Proper way to estimate conditional probabilities

I have a series of events in different categories. Each event is associated with a binary outcome. We would like to estimate outcome probability, given the category. This is the code that creates a dataset

category_str = ['a', 'a', 'a', 'b', 'b', 'b', 'c', 'c']
category_numerical = [0, 0, 0, 1, 1, 1, 2, 2]
outcome = [0, 0, 0, 1, 0, 1, 1, 1]

Here, we have three categories. Therefore, I would like to create a vector of three probabilities. Here’s what I tried to do

n_categories = len(set(category_str))
with pm.Model() as model:
    probs = []
    for cat in ('a', 'b', 'c'):
        _p = pm.Beta(name=f'cat_{cat}', alpha=1, beta=1)
    p = tt.stack(probs)
    p_conditional = pm.Deterministic('p_conditional', p[category_numerical])
    label = pm.Bernoulli('label', p=p_conditional, observed=outcome)
    trace = pm.sample(1000, tune=1000, chains=1)

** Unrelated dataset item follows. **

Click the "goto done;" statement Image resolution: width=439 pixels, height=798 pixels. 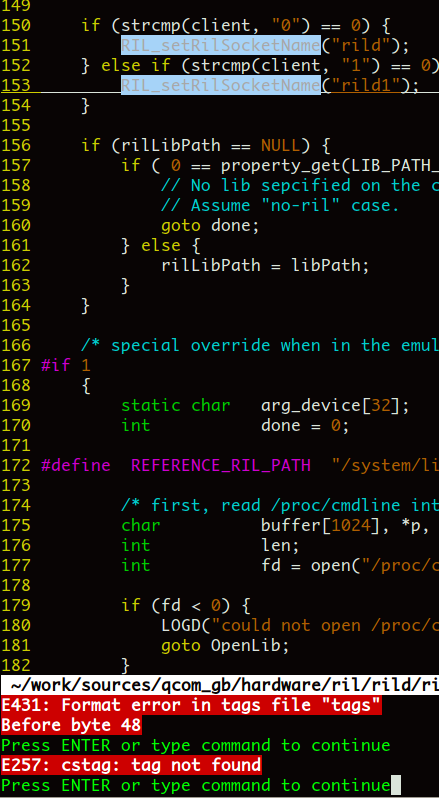coord(211,225)
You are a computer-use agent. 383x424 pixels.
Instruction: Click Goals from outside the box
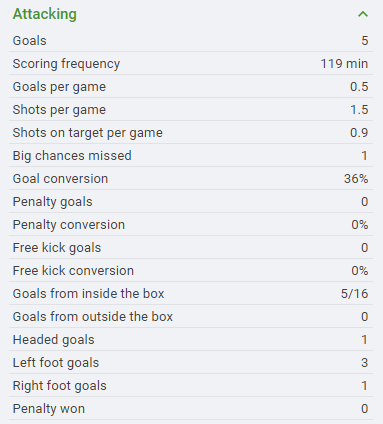click(x=93, y=317)
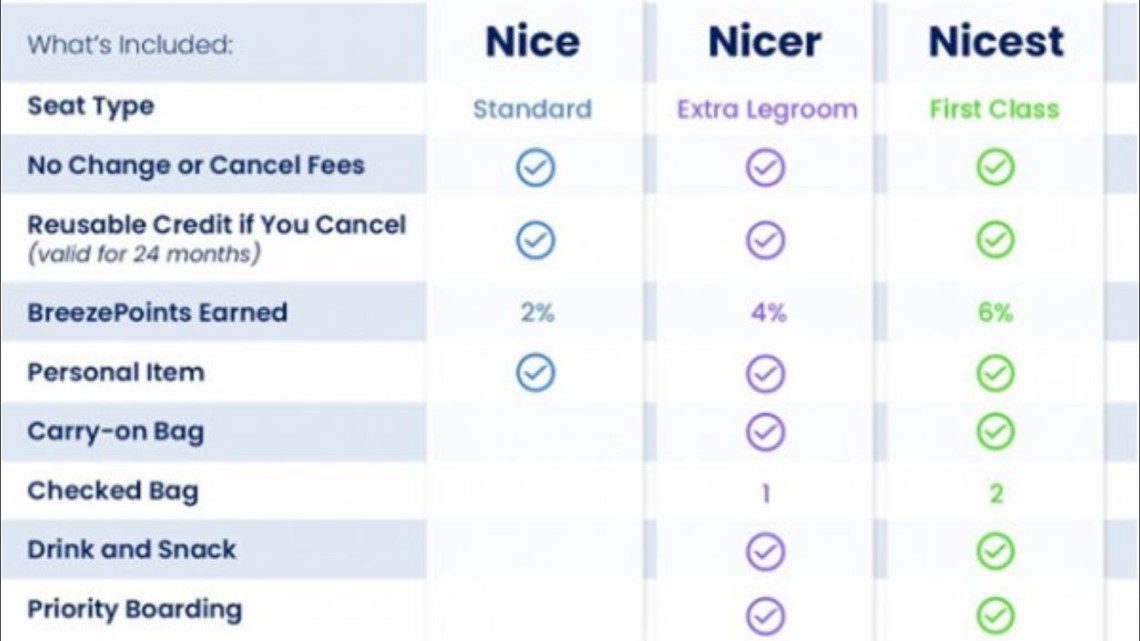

At this point, I assumed that trace['p_conditional'] will contain 1,000 three-element values (one for each category), but the shape of this trace is completely different. It’s (1000, 8) (where 8 corresponds to the number of observations.

What is the right way to get my goal?

Hi Boris!
Yeah, that’s the expected behavior: you need to give an 8 long vector of probabilities (your p_conditional vector) to the likelihood, as you have 8 observations – this matches each data point with the corresponding category probability.

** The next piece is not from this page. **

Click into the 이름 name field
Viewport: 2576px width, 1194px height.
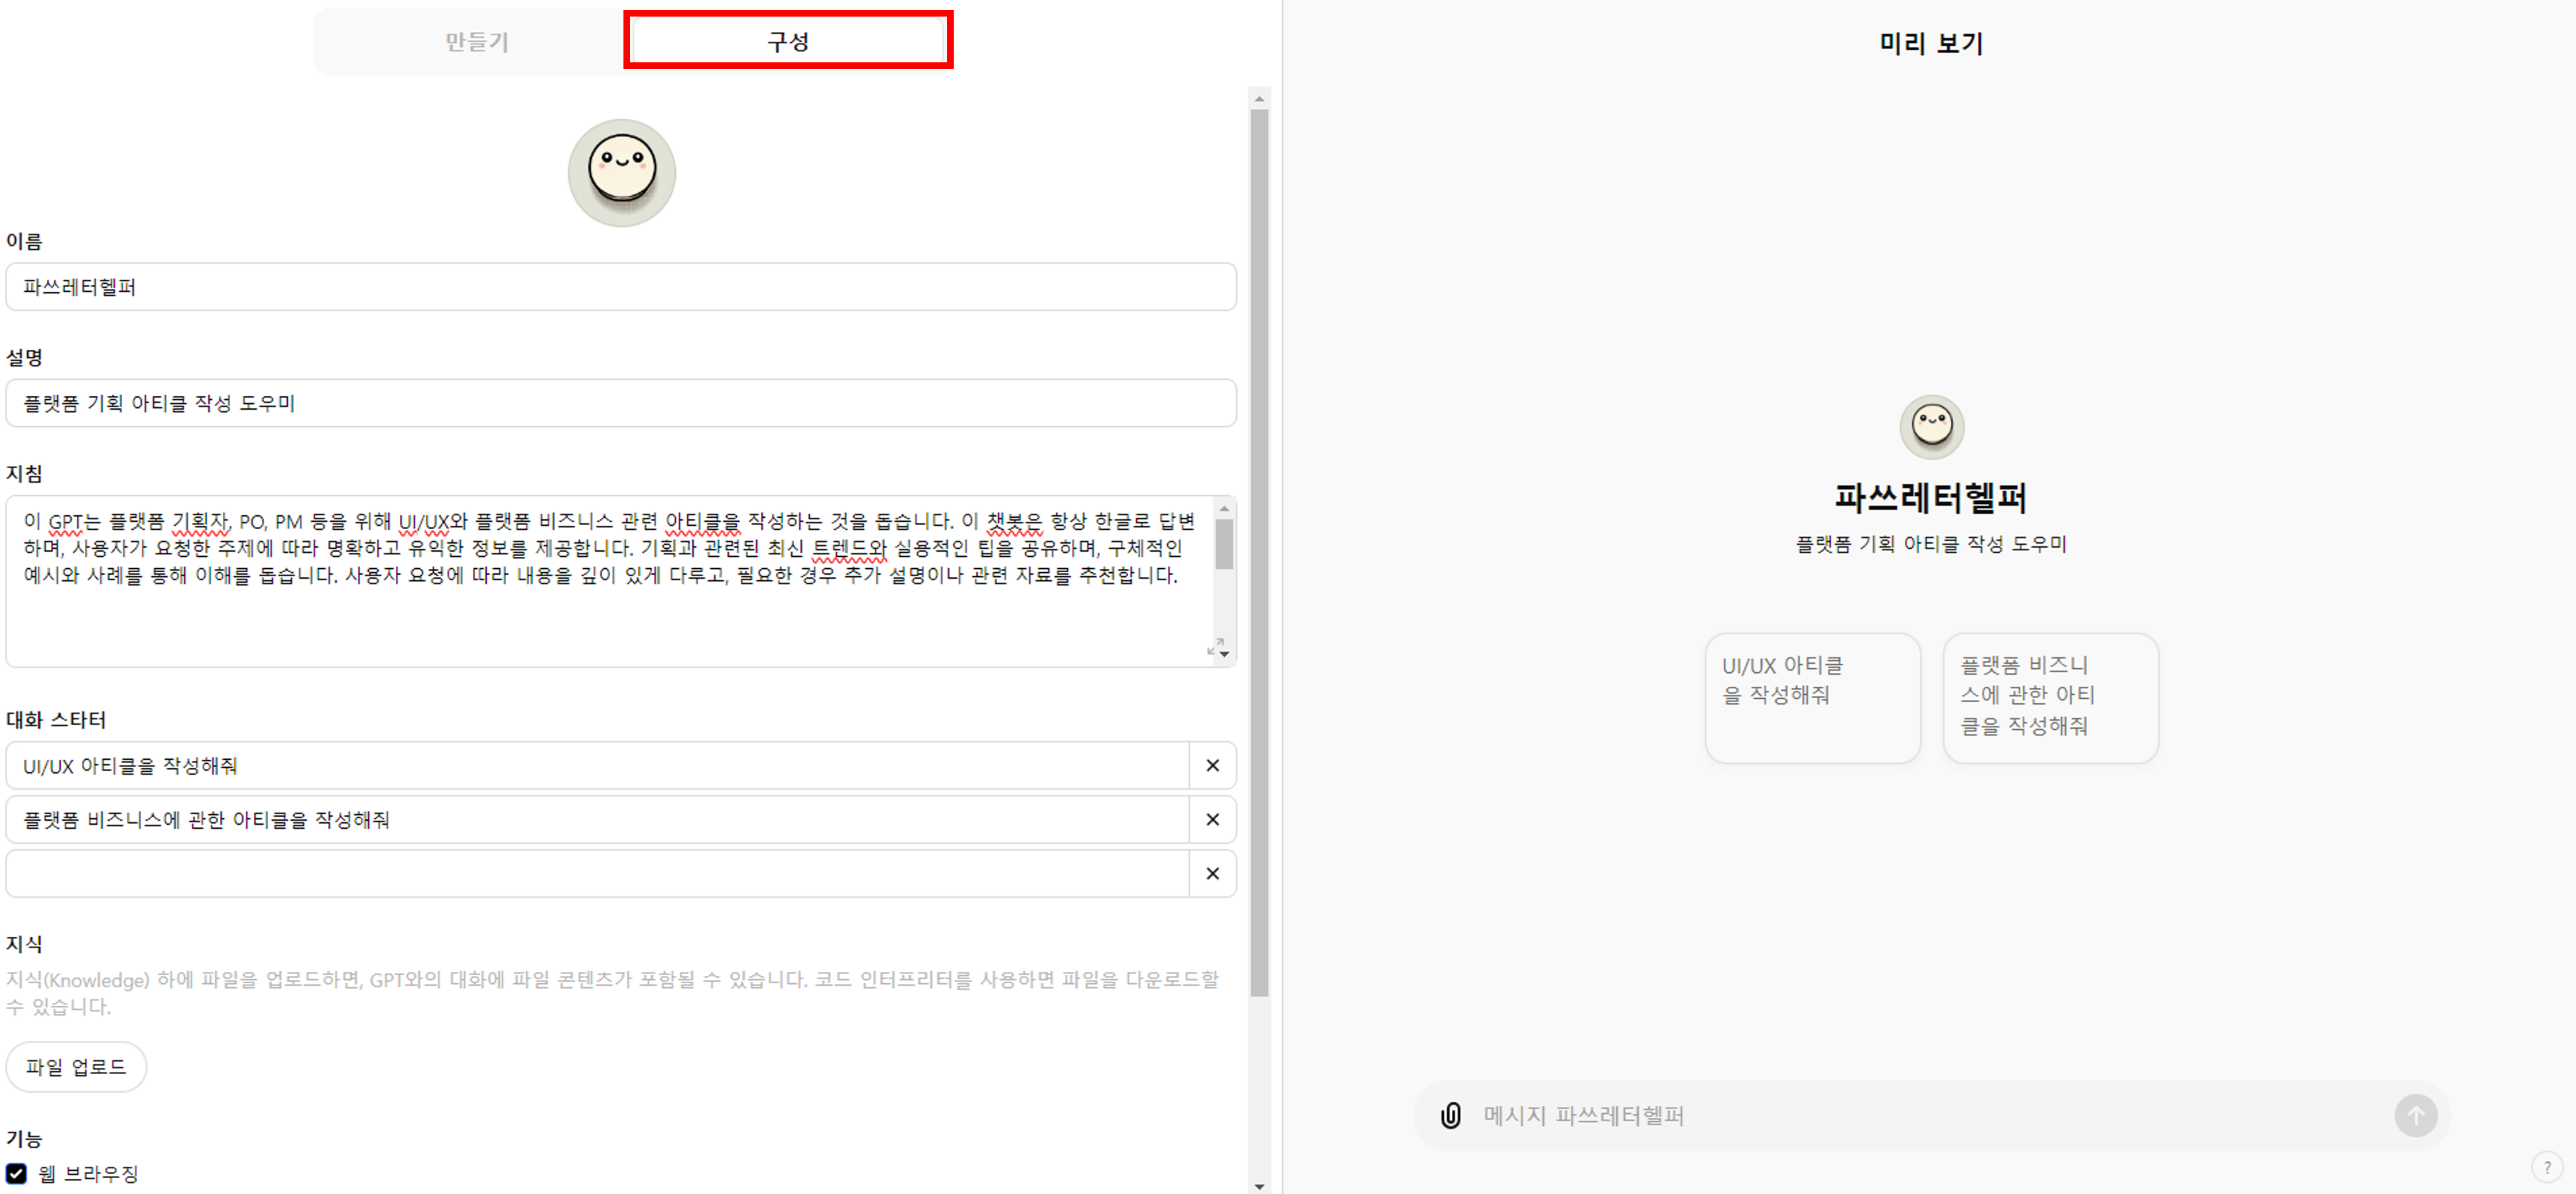620,287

But you’re actually interested in the underlying probability of each category (your p vector). So I think you’re almost there, you just need to tell PyMC to keep it in the trace (and actually maybe you don’t need p_conditional in the trace):

with pm.Model() as model:
    p = pm.Beta('p_cat', alpha=1, beta=1, shape=n_categories)
    label = pm.Bernoulli('label', p=p[category_numerical], observed=outcome)

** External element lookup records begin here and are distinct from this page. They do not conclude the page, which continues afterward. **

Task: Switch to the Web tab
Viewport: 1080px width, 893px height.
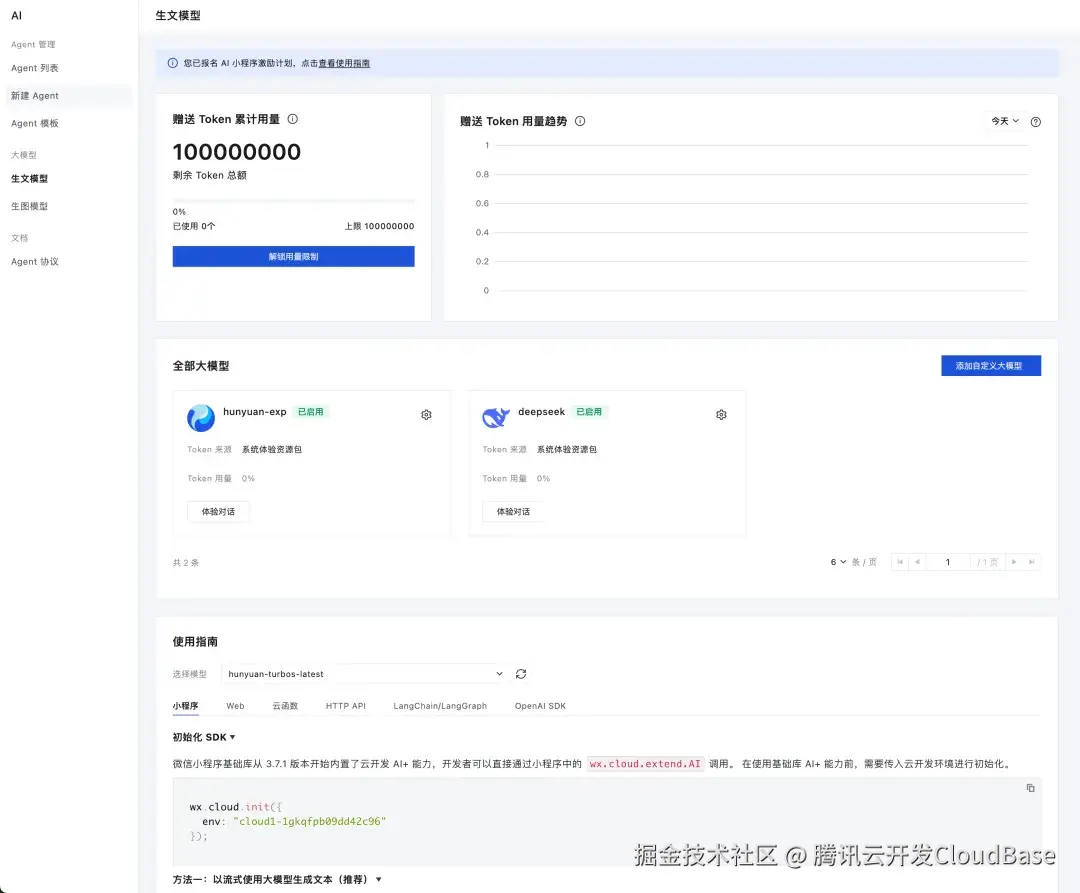Action: tap(235, 705)
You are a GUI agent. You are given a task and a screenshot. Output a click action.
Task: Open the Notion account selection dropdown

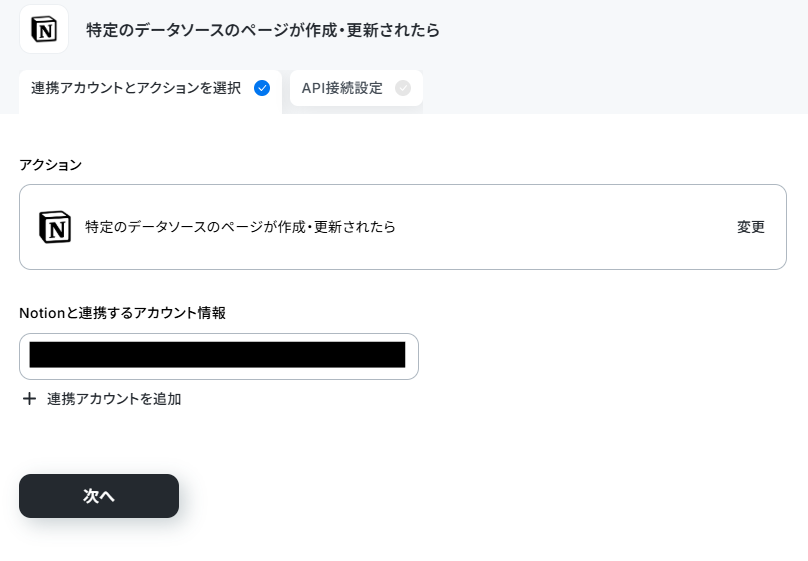218,356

This should give you what you’re looking for.
Just as an aside, note that the three probabilities won’t sum to 1 here – I know it’s not your question, just pointing that out :wink:
Hope that helps :vulcan_salute:

I came to a slightly different solution which, although worked, is much slower in my toy example. However, when applied to real data (100,000 observations with 15 categories), “my” approach is much faster than yours. Do you have any idea why?

category_str = np.array(category_str)
outcome = np.array(outcome)
with pm.Model() as model:
    probs = []
    for cat in ('a', 'b', 'c'):
        p_ = pm.Beta(f'p_{cat}', alpha=1, beta=1)
        cat_outcomes = pm.Bernoulli(f'outcome_{cat}', p=p_, observed=outcome[category_str == cat])
    trace = pm.sample(1000, tune=1000)
1 Like

Mmh not really :thinking:
Maybe because you just give a probability vector of shape 1 to the likelihood instead of a vector of length len(outcome) as before? This maybe takes advantage of vectorized operations under the hood?
Really not sure but glad you found a solution :tada: